Yes Sheridan and Abbott, as NCC student operatives, rode in on the coat-tails of it all, after elected student leaders from Perth to Sydney pressed ahead with a “spill motion”, initiated by those within the national office who wanted reform, to declare all national positions vacant within the union. Unfortunately it was not to be. Reform, with so many external enemies, including the courts strangling student funds, led to the demise of AUS in the 1978-79 period, as campuses were forced to secede from the national body over legal injunctions and misleading campaigns, and an hiatus of a few years before it’s national replacement, the National Union of Students,(NUS) found its feet albeit with budding ALP and Liberal student politicians at the helm, ready to reinvent the wheel.
Written by Jefferson Lee, Media Officer and ‘National U’ editor 1977. Mr Lee is a former tertiary level teacher and author. He received the Order of Timor-Leste on May 20th 2015 in Maliana, Timor Leste for his work with the Australia-East Timor Association from 1975-2015. The views he expresses are those of himself only. He notes as well that his views on many issues have changed since 1977.
Footnote…To pre-empt Greg ringing his ASIO mates, yes I do concede I was late adopting the “Standard Total View” on the Cambodia issue. My defence here was I was arguing with the pro-Hanoi Left in Australia and elsewhere who I felt were backing an “Indochina Federation” solution to the Third Indochina War. Given the restoration of the “Khmer Riche” in Phnom Penh, I concede all sides where wrong on predicting the eventual outcome of Cambodia today.

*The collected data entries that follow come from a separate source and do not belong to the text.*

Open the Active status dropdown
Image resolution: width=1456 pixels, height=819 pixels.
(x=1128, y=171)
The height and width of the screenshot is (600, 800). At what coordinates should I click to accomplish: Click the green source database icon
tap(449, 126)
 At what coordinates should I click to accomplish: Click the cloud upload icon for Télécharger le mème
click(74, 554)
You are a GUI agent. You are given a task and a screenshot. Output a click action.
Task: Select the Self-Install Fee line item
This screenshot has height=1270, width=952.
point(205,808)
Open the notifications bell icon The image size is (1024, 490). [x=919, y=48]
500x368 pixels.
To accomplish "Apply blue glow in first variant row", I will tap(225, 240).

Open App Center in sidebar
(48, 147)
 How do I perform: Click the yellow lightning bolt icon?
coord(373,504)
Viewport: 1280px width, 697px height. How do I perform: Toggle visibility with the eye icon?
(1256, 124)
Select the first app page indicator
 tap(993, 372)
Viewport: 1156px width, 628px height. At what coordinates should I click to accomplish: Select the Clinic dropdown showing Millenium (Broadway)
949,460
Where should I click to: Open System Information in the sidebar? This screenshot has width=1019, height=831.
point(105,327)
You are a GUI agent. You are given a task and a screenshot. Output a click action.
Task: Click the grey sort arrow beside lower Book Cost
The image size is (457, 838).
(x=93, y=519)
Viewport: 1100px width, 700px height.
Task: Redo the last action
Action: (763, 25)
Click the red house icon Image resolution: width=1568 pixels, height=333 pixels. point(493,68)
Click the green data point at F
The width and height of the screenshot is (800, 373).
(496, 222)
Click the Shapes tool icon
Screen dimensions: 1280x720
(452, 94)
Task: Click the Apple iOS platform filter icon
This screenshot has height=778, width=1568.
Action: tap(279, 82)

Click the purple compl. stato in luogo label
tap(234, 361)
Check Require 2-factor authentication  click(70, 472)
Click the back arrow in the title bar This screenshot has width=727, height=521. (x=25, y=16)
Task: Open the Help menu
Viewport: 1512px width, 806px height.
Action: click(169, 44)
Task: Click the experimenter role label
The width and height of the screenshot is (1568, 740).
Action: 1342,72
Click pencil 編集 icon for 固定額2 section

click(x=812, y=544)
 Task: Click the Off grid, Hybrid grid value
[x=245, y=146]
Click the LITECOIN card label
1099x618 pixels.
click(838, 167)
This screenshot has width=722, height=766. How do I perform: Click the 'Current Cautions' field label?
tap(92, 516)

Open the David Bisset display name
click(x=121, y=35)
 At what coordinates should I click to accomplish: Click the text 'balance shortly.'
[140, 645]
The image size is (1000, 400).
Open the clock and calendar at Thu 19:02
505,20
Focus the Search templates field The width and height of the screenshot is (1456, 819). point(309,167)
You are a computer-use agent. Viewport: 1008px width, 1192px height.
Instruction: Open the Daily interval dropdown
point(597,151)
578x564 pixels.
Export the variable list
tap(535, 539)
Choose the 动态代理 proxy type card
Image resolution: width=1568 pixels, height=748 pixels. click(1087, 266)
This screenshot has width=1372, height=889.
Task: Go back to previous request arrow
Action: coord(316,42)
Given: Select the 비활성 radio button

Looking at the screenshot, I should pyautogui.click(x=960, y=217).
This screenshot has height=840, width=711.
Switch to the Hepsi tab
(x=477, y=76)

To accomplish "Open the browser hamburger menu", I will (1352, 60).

My second footnote is to acknowledge the position of Norman Rothfield in his book ‘Many Paths to Peace” where he states that the late Franz Timmerman eventually agreed that dialogue was necessary between the two camps to find a solution to the Middle East and as such he would countenance a pro-Israeli position being aired on 3CR. On the other hand the late Neil McLean argued consistently to give Zionism a platform on Community Radio was tantamount to selling out the Palestinian struggle.
(Yarraford Publishers, Melbourne 1997).